Top of Passage for review

In-vitro cell culture study
Cell culture
Human lung carcinoma cells (A549 cells) were obtained from the National Centre for Cell Science (Pune, India). All cells were maintained at 37 °C in an incubator with 95% humidity and 5% CO2 in 70% confluence in Dulbecco’s modified Eagle’s medium (HiMedia Laboratories Pvt. Ltd., Mumbai, India) which was supplemented with 10% foetal bovine serum and 1% antibiotic/antimycotic (Medley pharmaceuticals Pvt. Ltd., Mumbai, India) [Citation29].
Cell cytotoxicity study
To assess the biological effectiveness of NS as vehicles for anticancer drugs, the antiproliferative activity of ETB-NS, free drug and GHS-NS was determined using MTT assay in A549 (human lung cancer adenocarcinoma) cell lines with different GSH concentrations. Briefly, cells were grown in Dulbecco’s modified essential medium, accompanied with sodium bicarbonate, Earle's salts, 10% FBS, l-glutamine, nonessential amino acids, 1% sodium pyruvate, 100 U ml−1 penicillin, 100 mg/ml streptomycin and maintained under 5% CO2 atmosphere at 37 °C and 95% relative humidity for 24 h. Cells were harvested by using 0.25% w/v trypsin–EDTA solution, subcultured in 96-well culture plate (Thermo Scientific Pierce Protein Research Products, Rockford, IL) at a density of 1000 cells/well and incubated with different equivalent concentrations (1, 2.5, 5, 10 and 20 μM) of ETB-NS, ETB and GHS-NS. The conversion of MTT to purple-coloured formazan by metabolically active cells indicates cell viability, which is then solubilized in DMSO. The optical density of the released and solubilized formazan reagent was measured at 540 nm spectrophotometrically [Citation30].

Bottom of Passage for review
Top of Entries supplied

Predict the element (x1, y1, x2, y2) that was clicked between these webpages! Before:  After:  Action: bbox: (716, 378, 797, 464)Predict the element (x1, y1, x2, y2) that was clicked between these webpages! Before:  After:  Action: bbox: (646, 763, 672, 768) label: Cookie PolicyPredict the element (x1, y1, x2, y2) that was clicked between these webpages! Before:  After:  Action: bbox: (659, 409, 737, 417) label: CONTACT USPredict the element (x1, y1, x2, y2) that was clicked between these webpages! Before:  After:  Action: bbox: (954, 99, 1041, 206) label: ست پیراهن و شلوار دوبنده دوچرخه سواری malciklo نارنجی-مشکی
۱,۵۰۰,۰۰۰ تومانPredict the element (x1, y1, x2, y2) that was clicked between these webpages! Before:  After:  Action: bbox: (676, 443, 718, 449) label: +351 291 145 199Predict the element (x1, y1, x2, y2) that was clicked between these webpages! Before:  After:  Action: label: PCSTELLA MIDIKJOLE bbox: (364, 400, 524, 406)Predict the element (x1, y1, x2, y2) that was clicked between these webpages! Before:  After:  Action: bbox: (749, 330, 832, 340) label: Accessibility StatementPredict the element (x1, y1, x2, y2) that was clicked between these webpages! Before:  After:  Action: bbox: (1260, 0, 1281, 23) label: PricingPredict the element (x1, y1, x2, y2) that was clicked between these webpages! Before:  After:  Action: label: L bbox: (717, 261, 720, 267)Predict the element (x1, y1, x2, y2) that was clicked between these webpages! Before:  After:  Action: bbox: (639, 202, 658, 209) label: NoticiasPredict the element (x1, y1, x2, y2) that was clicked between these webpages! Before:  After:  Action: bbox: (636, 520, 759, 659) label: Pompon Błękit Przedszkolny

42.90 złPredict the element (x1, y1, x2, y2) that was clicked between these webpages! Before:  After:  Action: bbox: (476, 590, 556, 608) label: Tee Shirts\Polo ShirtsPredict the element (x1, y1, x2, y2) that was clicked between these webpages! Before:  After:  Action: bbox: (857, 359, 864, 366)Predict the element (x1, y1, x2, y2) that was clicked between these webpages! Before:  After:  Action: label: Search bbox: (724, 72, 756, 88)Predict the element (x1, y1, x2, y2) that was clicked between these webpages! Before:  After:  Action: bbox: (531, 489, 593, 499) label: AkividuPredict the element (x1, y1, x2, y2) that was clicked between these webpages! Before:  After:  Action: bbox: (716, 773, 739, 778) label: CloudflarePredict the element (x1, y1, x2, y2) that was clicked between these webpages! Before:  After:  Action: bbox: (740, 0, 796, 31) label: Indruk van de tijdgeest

Bottom of Entries supplied

How to complete this task =
In the cell culture passage, at what wavelength was the optical density of the solubilized formazan measured?

Answer to this exercise =
540 nm